De toelating voor de Fyra V250-treinstellen op het spoor is volgens de regels verlopen. Er zijn weliswaar verbeteringen mogelijk, maar dat zou geen gevolgen hebben gehad voor de kwaliteit van de voor de 'hogesnelheidstrein' afgegeven vergunning. Wel biedt de wet- en regelgeving 'in veel mindere mate waarborgen' voor de betrouwbaarheid van de voertuigen.

Dat blijkt uit een onafhankelijk onderzoek naar de vergunningverlening, die staatssecretaris van Infrastructuur Wilma Mansveld (PvdA) naar de Tweede Kamer heeft gestuurd.

"Het onderzoeksteam constateert dat de trein aan alle veiligheidseisen van de vergunning voldoet", schrijft de bewindsvrouw. Zij liet het onderzoek uitvoeren op verzoek van de Tweede Kamer. Die vroeg zich af hoe het mogelijk was dat een trein met zo veel gebreken kon worden toegelaten tot het spoor. De spaghettiboemels werden binnen een maand na toelating alweer van het spoor afgehaald.

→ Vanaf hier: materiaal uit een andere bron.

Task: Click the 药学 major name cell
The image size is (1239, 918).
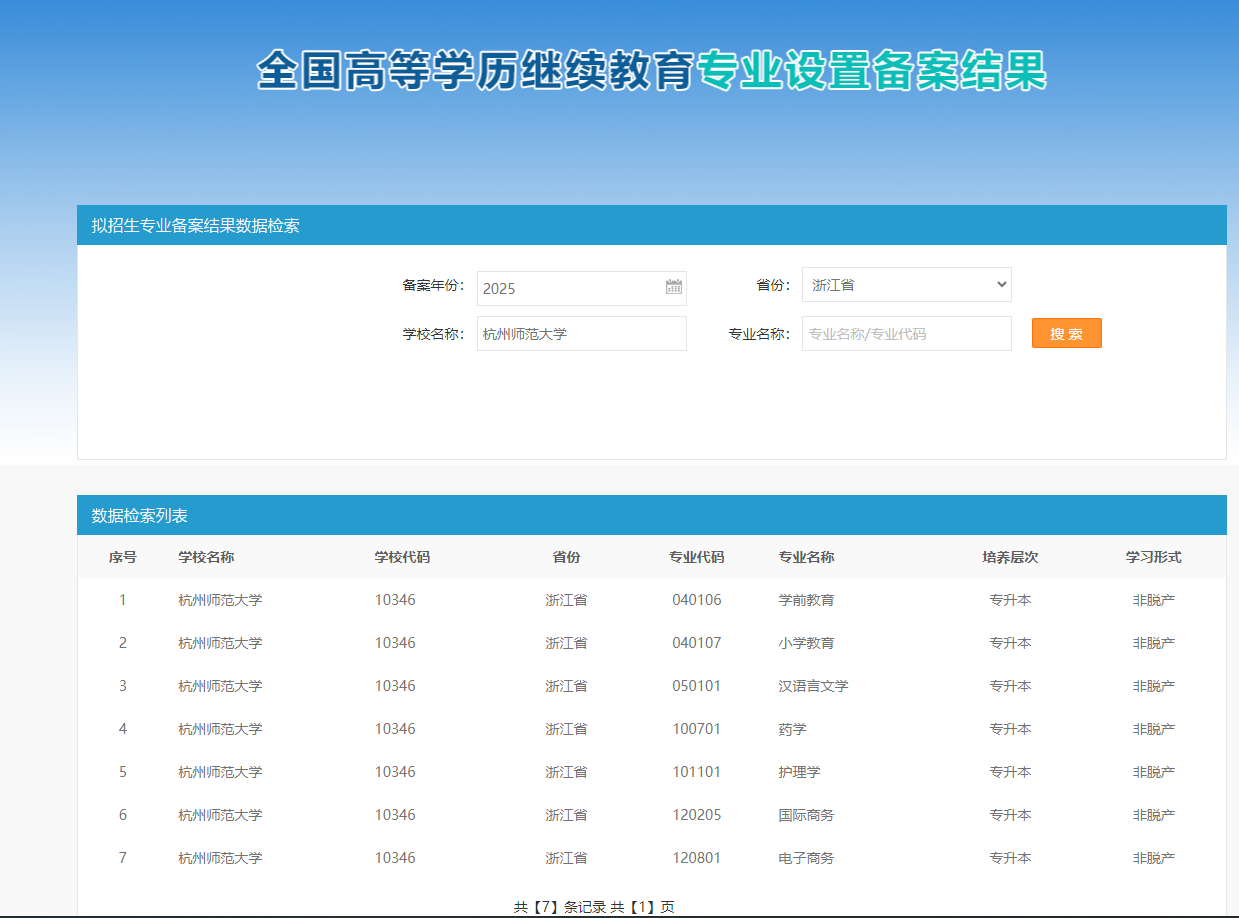Action: (792, 729)
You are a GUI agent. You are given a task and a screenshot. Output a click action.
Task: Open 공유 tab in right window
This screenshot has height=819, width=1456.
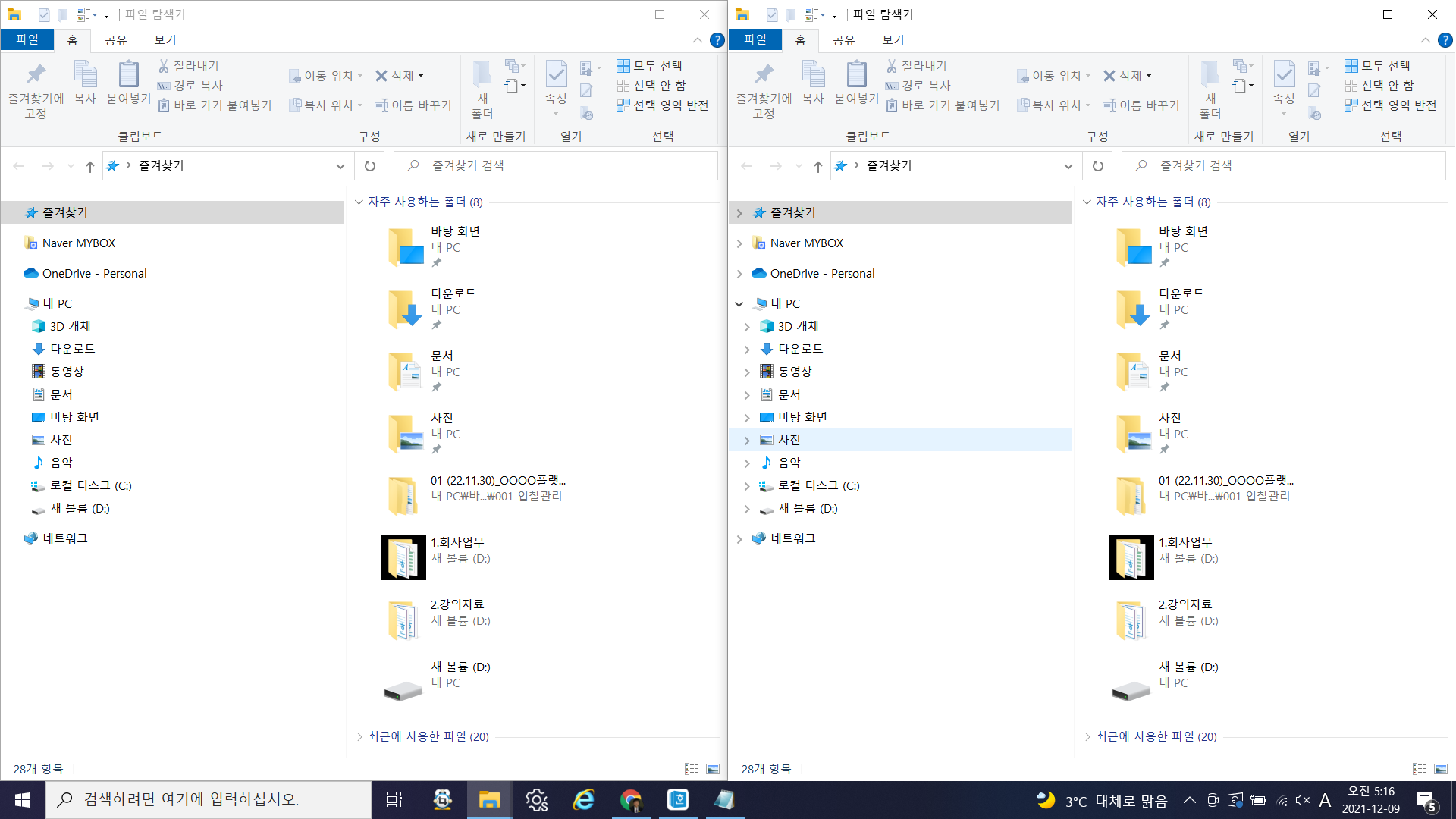(843, 40)
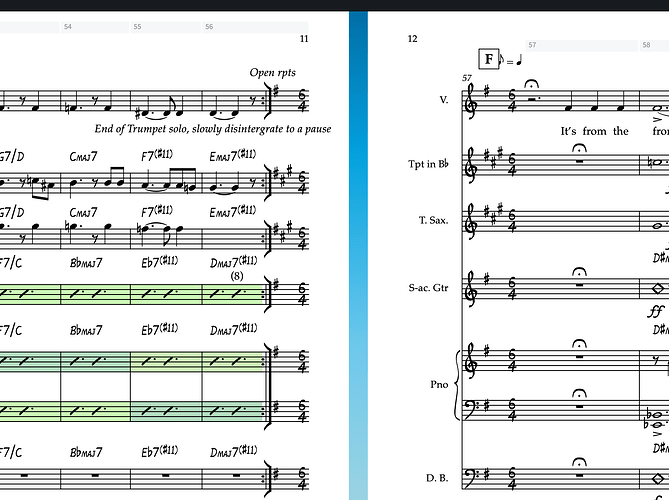669x500 pixels.
Task: Select the fermata over the vocal staff rest
Action: [531, 84]
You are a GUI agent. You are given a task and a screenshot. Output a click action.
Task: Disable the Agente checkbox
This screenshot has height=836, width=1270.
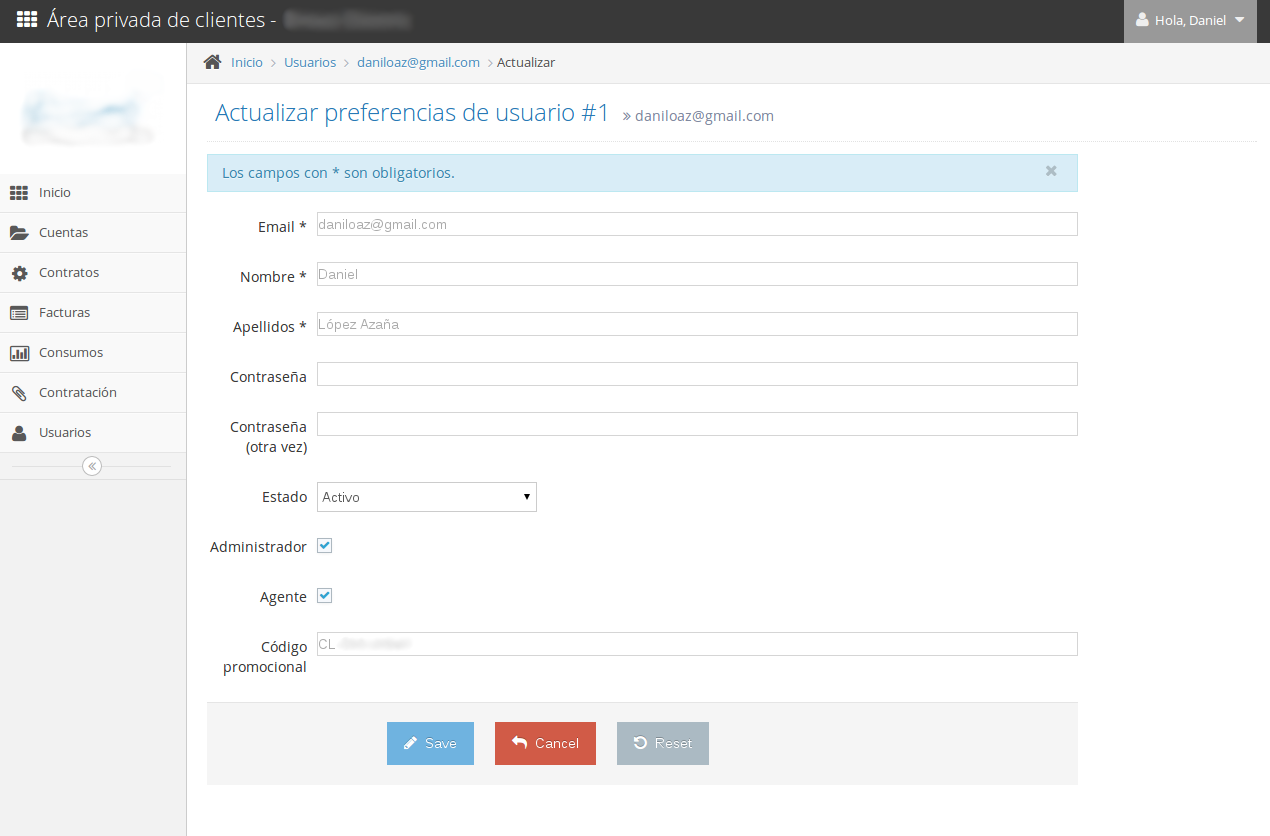(x=324, y=595)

Mansveld is het met de onderzoekers eens dat de betrouwbaarheid van het materieel in mindere mate is geborgd in de wet- en regelgeving. Dat wordt in grote mate in Brussel geregeld, en voor de lidstaten is er weinig ruimte om zelf aanvullende eisen te stellen. "Het is niet geoorloofd op nationaal niveau nadere eisen te stellen aan de materieeltoelating ten aanzien van betrouwbaarheid." Een nieuwe Europese richtlijn hierover is nog niet ingevoerd.

De onderzoekers hebben ook kritiek op Mansvelds ministerie en de Inspectie Leefomgeving en Transport (ILT). Zo heeft de inspectie geen gebruik gemaakt van de mogelijkheid om alle betrokken partijen zelf actief te stimuleren om hun veiligheidsbeheerssystemen continu op orde te houden. En het ministerie heeft zelf geen toezicht gehouden op de betrouwbaarheid van het openbaar vervoer.

Mansveld belooft in haar brief op beide punten beterschap.